United States v. Willie Sledge and Doni Williams

650 F.2d 1075, 1981 U.S. App. LEXIS 11700
CourtCourt of Appeals for the Ninth Circuit
DecidedJuly 7, 1981
Docket79-1577; 79-1633
StatusPublished
Cited by78 cases

This text of 650 F.2d 1075 (United States v. Willie Sledge and Doni Williams) is published on Counsel Stack Legal Research, covering Court of Appeals for the Ninth Circuit primary law. Counsel Stack provides free access to over 12 million legal documents including statutes, case law, regulations, and constitutions.

Bluebook
United States v. Willie Sledge and Doni Williams, 650 F.2d 1075, 1981 U.S. App. LEXIS 11700 (9th Cir. 1981).

Opinions

KENNEDY, Circuit Judge:

The question before us is the legitimacy of a police search of appellants’ apartment, an apartment which appeared to have been abandoned when in fact the appellants may have intended to return. Appellants were convicted under 21 U.S.C. § 841(d)(1) (1976 & Supp. Ill 1979) of knowingly and intentionally possessing 55 gallons of piperidine with intention to manufacture phencyclidine (PCP). The principal contention on appeal is that incriminating evidence was illegally seized. We determine the search was valid and affirm.

The circumstances leading to the search were these: appellants, Sledge and Williams, rented an apartment from a landlord named Sehammann. On March 1, 1979, the appellants gave Sehammann thirty days notice of intent to vacate their apartment “by Sunday, March 31, 1979.” The rent had been paid through March. Sehammann talked with Sledge and Williams about their leaving early so the apartment could be prepared for new tenants on April 1.

[1076]*1076Shortly after March 15, Schammann went to the apartment to ask the tenants when they were going to vacate. No one was there, so he left a note on the door asking them to telephone him. They did not, and no one answered his subsequent calls. In the late afternoon on March 29, Schammann went by the apartment and saw its front door wide open and the entrance hall light on. A few hours later the situation was unchanged. Without entering the apartment, he noticed that the living room and kitchen were empty. He closed the front door but left it unlocked because he had no key to the deadbolt lock Sledge and Williams had • installed there. He placed another note on the door asking appellants to call and inform him of their plans.

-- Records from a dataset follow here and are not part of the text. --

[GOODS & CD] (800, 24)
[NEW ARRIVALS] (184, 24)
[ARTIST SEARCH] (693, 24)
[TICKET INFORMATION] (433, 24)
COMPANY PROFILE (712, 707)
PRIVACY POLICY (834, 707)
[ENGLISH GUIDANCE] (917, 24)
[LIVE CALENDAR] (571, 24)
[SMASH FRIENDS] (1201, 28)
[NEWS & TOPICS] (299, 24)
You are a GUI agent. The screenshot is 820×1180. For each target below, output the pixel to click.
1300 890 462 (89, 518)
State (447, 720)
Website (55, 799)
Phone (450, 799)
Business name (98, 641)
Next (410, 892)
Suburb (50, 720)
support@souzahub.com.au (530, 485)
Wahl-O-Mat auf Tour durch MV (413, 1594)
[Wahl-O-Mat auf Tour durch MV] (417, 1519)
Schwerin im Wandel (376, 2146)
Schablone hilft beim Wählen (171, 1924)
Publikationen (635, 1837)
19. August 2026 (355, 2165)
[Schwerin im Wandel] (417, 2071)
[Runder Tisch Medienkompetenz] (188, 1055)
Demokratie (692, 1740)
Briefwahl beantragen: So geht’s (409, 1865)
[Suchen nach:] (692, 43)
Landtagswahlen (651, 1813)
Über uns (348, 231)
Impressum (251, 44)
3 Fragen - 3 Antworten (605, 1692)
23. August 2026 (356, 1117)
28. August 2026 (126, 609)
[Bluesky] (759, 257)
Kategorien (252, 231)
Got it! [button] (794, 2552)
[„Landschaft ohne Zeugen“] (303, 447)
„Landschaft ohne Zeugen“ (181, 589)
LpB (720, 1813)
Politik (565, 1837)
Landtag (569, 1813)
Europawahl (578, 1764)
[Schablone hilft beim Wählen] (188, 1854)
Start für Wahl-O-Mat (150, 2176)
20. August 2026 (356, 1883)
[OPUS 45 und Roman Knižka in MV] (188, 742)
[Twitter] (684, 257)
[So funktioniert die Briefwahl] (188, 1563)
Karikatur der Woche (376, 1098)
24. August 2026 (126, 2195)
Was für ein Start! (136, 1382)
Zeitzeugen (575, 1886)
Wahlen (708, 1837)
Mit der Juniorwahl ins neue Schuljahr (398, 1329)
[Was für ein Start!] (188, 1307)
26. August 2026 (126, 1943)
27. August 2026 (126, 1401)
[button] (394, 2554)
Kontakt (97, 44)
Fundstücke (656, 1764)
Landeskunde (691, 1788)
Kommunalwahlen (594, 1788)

On March 30, at about 4:00 p. m., Schammann again visited the apartment. A neighbor, Mary Bell, told him she had not seen the appellants around the apartment. The note Schammann had left was still on the door. He entered the apartment. In contrast to the relatively neat condition of the apartment on visits prior to March 29, the apartment was empty of furnishings not belonging to the landlord. The refrigerator, dishwasher and television were gone, along with all living room and bedroom furniture. Various decorative items were gone. There was no food in the apartment. Empty coke bottles, half-empty bottles of liquor, coat hangers, plastic trash pails, trash bags with glass jars in them and a cardboard box with various chemicals in it were strewn about the apartment. A few clothes were found in the apartment. Schammann estimated there were five or six pieces of clothing, including a hat, jack- • et, slacks, and a coat. Appellant testified at trial that these items had a value of approximately $1,000. The trial court did not specifically indicate whether it found this valuation credible. On the floor of the bedroom was a shotgun beside an open plastic gun case. Schammann presumed the gun did not function.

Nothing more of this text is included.